======== Data shown ========

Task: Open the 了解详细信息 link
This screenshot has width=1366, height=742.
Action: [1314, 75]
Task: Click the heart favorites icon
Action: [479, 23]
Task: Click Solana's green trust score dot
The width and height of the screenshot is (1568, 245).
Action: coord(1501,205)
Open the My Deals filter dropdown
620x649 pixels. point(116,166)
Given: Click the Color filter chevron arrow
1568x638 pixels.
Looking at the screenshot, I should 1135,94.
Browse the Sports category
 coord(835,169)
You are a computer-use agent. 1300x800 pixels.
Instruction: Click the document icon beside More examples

========

Activity> Give back exactly the lines running from the line containing "1568x638 pixels." through the end of the material above, both included, and nothing beyond them.

Output of the task>
1568x638 pixels.
Looking at the screenshot, I should 1135,94.
Browse the Sports category
 coord(835,169)
You are a computer-use agent. 1300x800 pixels.
Instruction: Click the document icon beside More examples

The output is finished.